DESCRIPTION OF THE TASK —
Only the lines from the one containing "Instruction: Select Felipe's video tile" through the one containing "This screenshot has width=721, height=632." should be printed, exactly as they appear below, with both ends included.

PROVIDED RECORDS —

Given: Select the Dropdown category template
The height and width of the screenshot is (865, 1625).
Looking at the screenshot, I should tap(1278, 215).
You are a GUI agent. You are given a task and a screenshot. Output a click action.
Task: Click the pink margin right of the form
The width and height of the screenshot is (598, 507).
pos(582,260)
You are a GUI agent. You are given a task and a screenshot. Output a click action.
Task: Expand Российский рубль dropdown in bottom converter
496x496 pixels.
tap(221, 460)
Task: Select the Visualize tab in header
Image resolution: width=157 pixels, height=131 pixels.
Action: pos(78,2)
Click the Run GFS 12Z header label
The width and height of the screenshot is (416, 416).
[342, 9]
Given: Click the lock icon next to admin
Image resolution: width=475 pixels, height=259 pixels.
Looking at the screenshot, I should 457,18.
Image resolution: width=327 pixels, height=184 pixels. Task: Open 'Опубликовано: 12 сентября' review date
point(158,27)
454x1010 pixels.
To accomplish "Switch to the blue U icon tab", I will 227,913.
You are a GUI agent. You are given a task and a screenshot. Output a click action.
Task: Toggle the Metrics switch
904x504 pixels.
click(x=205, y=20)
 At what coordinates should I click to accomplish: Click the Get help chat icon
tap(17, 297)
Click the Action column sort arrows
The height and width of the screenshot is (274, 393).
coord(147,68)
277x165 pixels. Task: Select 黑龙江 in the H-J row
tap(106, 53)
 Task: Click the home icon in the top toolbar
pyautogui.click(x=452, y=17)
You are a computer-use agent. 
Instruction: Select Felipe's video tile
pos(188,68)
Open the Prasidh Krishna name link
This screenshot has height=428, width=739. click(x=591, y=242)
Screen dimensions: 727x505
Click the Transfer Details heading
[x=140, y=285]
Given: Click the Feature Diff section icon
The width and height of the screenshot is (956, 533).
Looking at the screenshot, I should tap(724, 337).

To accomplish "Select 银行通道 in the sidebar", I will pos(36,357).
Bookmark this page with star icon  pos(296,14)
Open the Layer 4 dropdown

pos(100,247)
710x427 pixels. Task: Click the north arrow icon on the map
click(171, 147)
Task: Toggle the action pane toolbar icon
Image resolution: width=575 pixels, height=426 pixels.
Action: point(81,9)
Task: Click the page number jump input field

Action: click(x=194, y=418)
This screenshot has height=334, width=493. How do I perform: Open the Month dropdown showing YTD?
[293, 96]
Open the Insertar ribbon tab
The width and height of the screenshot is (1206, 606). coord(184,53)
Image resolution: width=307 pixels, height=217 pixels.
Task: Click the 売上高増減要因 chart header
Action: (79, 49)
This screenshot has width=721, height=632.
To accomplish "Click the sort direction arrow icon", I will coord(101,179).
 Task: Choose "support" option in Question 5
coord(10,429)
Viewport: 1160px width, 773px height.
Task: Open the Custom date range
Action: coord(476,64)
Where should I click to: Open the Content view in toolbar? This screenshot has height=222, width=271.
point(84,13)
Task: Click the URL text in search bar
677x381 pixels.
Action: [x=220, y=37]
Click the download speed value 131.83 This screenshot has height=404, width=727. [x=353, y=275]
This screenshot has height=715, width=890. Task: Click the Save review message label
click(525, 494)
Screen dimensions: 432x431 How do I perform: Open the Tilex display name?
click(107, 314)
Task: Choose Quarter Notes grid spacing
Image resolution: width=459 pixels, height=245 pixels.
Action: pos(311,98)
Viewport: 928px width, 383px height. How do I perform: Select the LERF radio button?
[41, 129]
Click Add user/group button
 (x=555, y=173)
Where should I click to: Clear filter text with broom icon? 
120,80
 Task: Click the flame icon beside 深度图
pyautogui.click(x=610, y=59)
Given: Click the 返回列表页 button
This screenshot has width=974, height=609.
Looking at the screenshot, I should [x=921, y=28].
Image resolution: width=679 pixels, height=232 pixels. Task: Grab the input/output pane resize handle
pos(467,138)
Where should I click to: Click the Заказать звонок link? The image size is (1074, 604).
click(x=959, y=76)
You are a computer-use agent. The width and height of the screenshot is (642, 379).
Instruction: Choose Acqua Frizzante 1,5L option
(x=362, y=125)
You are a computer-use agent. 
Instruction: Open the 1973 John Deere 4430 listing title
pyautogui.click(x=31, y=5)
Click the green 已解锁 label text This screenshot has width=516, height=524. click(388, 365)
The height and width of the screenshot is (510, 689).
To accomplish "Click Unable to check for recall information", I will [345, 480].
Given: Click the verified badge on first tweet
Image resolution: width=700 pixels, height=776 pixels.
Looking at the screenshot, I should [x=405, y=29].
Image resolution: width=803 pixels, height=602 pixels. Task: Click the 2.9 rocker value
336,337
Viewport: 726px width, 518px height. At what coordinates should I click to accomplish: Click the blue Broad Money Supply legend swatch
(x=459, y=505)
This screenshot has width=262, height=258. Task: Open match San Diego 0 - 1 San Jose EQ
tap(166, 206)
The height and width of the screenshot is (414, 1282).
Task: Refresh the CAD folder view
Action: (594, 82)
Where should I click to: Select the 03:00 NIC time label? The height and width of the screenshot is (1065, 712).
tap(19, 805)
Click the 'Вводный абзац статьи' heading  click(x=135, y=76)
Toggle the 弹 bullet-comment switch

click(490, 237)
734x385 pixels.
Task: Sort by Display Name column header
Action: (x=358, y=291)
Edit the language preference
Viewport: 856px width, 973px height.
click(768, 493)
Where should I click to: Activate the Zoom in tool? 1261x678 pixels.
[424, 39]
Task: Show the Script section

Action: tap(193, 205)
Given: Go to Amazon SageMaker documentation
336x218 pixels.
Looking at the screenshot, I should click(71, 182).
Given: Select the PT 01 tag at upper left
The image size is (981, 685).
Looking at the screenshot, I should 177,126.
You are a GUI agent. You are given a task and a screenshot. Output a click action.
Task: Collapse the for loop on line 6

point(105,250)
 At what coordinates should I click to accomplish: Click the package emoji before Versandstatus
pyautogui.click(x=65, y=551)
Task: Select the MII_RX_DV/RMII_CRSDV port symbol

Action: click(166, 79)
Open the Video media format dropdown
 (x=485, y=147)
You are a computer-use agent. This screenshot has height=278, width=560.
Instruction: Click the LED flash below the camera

ANSWER SECTION —
Instruction: Select Felipe's video tile
pos(188,68)
Open the Prasidh Krishna name link
This screenshot has height=428, width=739. click(x=591, y=242)
Screen dimensions: 727x505
Click the Transfer Details heading
[x=140, y=285]
Given: Click the Feature Diff section icon
The width and height of the screenshot is (956, 533).
Looking at the screenshot, I should tap(724, 337).

To accomplish "Select 银行通道 in the sidebar", I will pos(36,357).
Bookmark this page with star icon  pos(296,14)
Open the Layer 4 dropdown

pos(100,247)
710x427 pixels. Task: Click the north arrow icon on the map
click(171, 147)
Task: Toggle the action pane toolbar icon
Image resolution: width=575 pixels, height=426 pixels.
Action: point(81,9)
Task: Click the page number jump input field

Action: click(x=194, y=418)
This screenshot has height=334, width=493. How do I perform: Open the Month dropdown showing YTD?
[293, 96]
Open the Insertar ribbon tab
The width and height of the screenshot is (1206, 606). coord(184,53)
Image resolution: width=307 pixels, height=217 pixels.
Task: Click the 売上高増減要因 chart header
Action: (79, 49)
This screenshot has width=721, height=632.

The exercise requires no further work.